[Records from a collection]
····················

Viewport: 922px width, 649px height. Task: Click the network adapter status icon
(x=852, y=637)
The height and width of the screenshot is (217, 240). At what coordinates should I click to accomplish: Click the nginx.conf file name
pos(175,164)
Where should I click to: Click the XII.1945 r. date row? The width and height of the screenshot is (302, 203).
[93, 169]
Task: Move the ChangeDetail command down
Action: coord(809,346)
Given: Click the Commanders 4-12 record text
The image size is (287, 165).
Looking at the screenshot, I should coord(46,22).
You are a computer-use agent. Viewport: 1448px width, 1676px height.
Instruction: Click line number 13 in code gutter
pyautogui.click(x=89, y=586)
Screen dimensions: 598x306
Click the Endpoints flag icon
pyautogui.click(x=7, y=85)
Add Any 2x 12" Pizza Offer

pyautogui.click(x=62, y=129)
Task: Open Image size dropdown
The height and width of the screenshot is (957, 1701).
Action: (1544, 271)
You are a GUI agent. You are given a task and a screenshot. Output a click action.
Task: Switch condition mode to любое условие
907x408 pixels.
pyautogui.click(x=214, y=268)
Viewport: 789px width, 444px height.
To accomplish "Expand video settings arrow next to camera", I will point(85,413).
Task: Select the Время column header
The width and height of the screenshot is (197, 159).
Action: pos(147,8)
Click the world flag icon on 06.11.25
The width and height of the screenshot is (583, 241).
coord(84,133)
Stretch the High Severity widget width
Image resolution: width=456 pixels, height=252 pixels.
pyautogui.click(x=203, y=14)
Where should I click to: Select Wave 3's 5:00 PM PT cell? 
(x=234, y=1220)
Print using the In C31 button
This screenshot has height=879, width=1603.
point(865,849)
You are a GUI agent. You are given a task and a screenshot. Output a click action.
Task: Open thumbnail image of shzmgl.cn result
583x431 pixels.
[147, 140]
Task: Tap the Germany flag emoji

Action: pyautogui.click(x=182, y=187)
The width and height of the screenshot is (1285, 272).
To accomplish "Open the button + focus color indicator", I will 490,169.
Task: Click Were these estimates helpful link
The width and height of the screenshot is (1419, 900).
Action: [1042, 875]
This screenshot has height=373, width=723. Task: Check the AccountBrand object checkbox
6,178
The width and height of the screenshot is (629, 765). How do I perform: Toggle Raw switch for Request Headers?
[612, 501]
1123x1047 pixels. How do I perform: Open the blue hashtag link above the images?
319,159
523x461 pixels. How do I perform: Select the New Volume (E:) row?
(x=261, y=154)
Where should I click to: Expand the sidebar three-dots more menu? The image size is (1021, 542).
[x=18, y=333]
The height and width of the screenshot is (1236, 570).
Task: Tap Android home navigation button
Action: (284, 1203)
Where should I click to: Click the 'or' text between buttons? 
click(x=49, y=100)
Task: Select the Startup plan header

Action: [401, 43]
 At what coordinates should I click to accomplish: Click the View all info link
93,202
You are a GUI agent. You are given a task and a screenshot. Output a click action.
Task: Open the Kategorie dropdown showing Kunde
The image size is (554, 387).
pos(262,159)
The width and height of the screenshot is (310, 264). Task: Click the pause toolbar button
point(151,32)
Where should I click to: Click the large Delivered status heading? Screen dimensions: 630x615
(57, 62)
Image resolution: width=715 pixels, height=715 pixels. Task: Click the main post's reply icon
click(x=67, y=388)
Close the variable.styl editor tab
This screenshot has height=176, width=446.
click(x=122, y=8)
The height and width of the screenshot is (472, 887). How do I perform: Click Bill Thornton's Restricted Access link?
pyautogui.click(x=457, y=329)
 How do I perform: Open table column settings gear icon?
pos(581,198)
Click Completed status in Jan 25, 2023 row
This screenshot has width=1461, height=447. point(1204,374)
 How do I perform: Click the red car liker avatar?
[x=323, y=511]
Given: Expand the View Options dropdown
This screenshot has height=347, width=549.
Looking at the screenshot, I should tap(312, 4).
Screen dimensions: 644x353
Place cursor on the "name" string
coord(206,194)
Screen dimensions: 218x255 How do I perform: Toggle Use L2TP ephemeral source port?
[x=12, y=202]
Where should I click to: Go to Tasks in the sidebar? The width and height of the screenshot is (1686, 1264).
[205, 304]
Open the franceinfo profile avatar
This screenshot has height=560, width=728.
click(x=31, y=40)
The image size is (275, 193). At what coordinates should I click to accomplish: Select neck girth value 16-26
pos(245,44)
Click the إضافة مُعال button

····················

The exercise: Copy out all of the material above word for word, changing nothing.

Expected answer:
Viewport: 922px width, 649px height. Task: Click the network adapter status icon
(x=852, y=637)
The height and width of the screenshot is (217, 240). At what coordinates should I click to accomplish: Click the nginx.conf file name
pos(175,164)
Where should I click to: Click the XII.1945 r. date row? The width and height of the screenshot is (302, 203).
[93, 169]
Task: Move the ChangeDetail command down
Action: coord(809,346)
Given: Click the Commanders 4-12 record text
The image size is (287, 165).
Looking at the screenshot, I should coord(46,22).
You are a computer-use agent. Viewport: 1448px width, 1676px height.
Instruction: Click line number 13 in code gutter
pyautogui.click(x=89, y=586)
Screen dimensions: 598x306
Click the Endpoints flag icon
pyautogui.click(x=7, y=85)
Add Any 2x 12" Pizza Offer

pyautogui.click(x=62, y=129)
Task: Open Image size dropdown
The height and width of the screenshot is (957, 1701).
Action: (1544, 271)
You are a GUI agent. You are given a task and a screenshot. Output a click action.
Task: Switch condition mode to любое условие
907x408 pixels.
pyautogui.click(x=214, y=268)
Viewport: 789px width, 444px height.
To accomplish "Expand video settings arrow next to camera", I will point(85,413).
Task: Select the Время column header
The width and height of the screenshot is (197, 159).
Action: pos(147,8)
Click the world flag icon on 06.11.25
The width and height of the screenshot is (583, 241).
coord(84,133)
Stretch the High Severity widget width
Image resolution: width=456 pixels, height=252 pixels.
pyautogui.click(x=203, y=14)
Where should I click to: Select Wave 3's 5:00 PM PT cell? 
(x=234, y=1220)
Print using the In C31 button
This screenshot has height=879, width=1603.
point(865,849)
You are a GUI agent. You are given a task and a screenshot. Output a click action.
Task: Open thumbnail image of shzmgl.cn result
583x431 pixels.
[147, 140]
Task: Tap the Germany flag emoji

Action: pyautogui.click(x=182, y=187)
The width and height of the screenshot is (1285, 272).
To accomplish "Open the button + focus color indicator", I will 490,169.
Task: Click Were these estimates helpful link
The width and height of the screenshot is (1419, 900).
Action: [1042, 875]
This screenshot has height=373, width=723. Task: Check the AccountBrand object checkbox
6,178
The width and height of the screenshot is (629, 765). How do I perform: Toggle Raw switch for Request Headers?
[612, 501]
1123x1047 pixels. How do I perform: Open the blue hashtag link above the images?
319,159
523x461 pixels. How do I perform: Select the New Volume (E:) row?
(x=261, y=154)
Where should I click to: Expand the sidebar three-dots more menu? The image size is (1021, 542).
[x=18, y=333]
The height and width of the screenshot is (1236, 570).
Task: Tap Android home navigation button
Action: (284, 1203)
Where should I click to: Click the 'or' text between buttons? 
click(x=49, y=100)
Task: Select the Startup plan header

Action: [401, 43]
 At what coordinates should I click to accomplish: Click the View all info link
93,202
You are a GUI agent. You are given a task and a screenshot. Output a click action.
Task: Open the Kategorie dropdown showing Kunde
The image size is (554, 387).
pos(262,159)
The width and height of the screenshot is (310, 264). Task: Click the pause toolbar button
point(151,32)
Where should I click to: Click the large Delivered status heading? Screen dimensions: 630x615
(57, 62)
Image resolution: width=715 pixels, height=715 pixels. Task: Click the main post's reply icon
click(x=67, y=388)
Close the variable.styl editor tab
This screenshot has height=176, width=446.
click(x=122, y=8)
The height and width of the screenshot is (472, 887). How do I perform: Click Bill Thornton's Restricted Access link?
pyautogui.click(x=457, y=329)
 How do I perform: Open table column settings gear icon?
pos(581,198)
Click Completed status in Jan 25, 2023 row
This screenshot has width=1461, height=447. point(1204,374)
 How do I perform: Click the red car liker avatar?
[x=323, y=511]
Given: Expand the View Options dropdown
This screenshot has height=347, width=549.
Looking at the screenshot, I should tap(312, 4).
Screen dimensions: 644x353
Place cursor on the "name" string
coord(206,194)
Screen dimensions: 218x255 How do I perform: Toggle Use L2TP ephemeral source port?
[x=12, y=202]
Where should I click to: Go to Tasks in the sidebar? The width and height of the screenshot is (1686, 1264).
[205, 304]
Open the franceinfo profile avatar
This screenshot has height=560, width=728.
click(x=31, y=40)
The image size is (275, 193). At what coordinates should I click to accomplish: Select neck girth value 16-26
pos(245,44)
Click the إضافة مُعال button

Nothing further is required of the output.